▶ _WHAT TO DO_
Please output the entries that follow exactly, without a single image.

[Opening INFORMATION section]

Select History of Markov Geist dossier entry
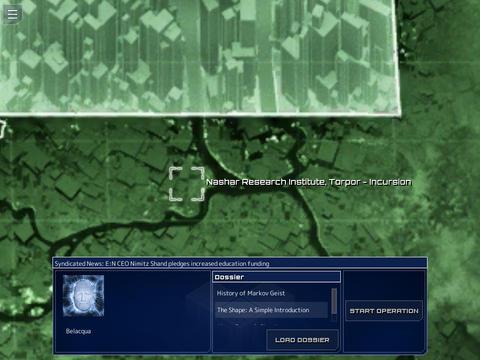This screenshot has height=360, width=480. click(251, 293)
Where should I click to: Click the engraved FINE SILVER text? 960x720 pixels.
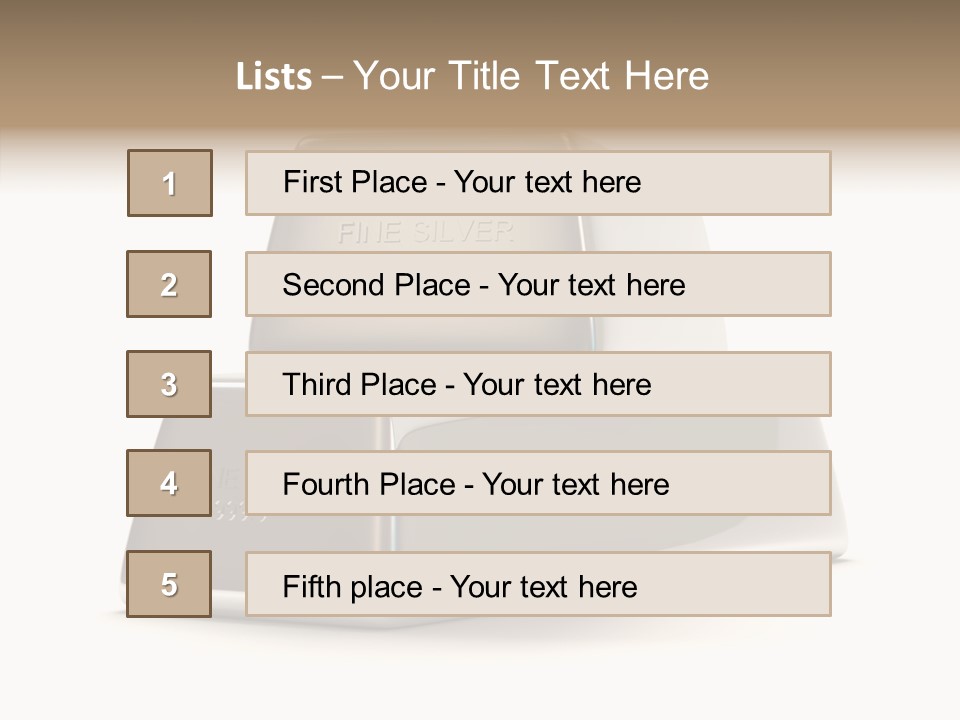point(425,233)
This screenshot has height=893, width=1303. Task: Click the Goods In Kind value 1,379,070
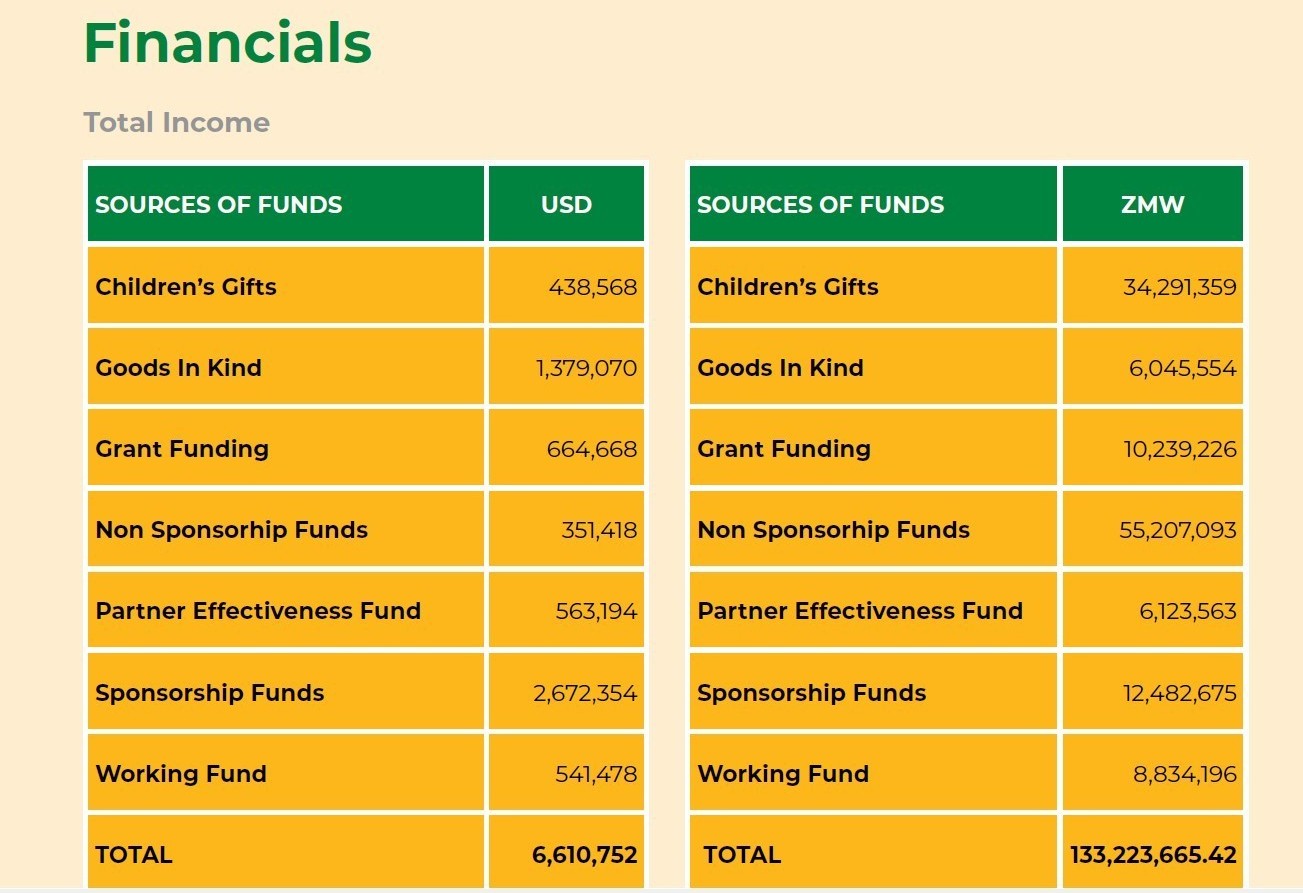586,368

[Closing INFORMATION section]

▶ _EXPECTED ANSWER_
Select History of Markov Geist dossier entry
This screenshot has height=360, width=480. click(251, 293)
Where should I click to: Click the engraved FINE SILVER text? 960x720 pixels.
point(425,233)
This screenshot has height=893, width=1303. Task: Click the Goods In Kind value 1,379,070
586,368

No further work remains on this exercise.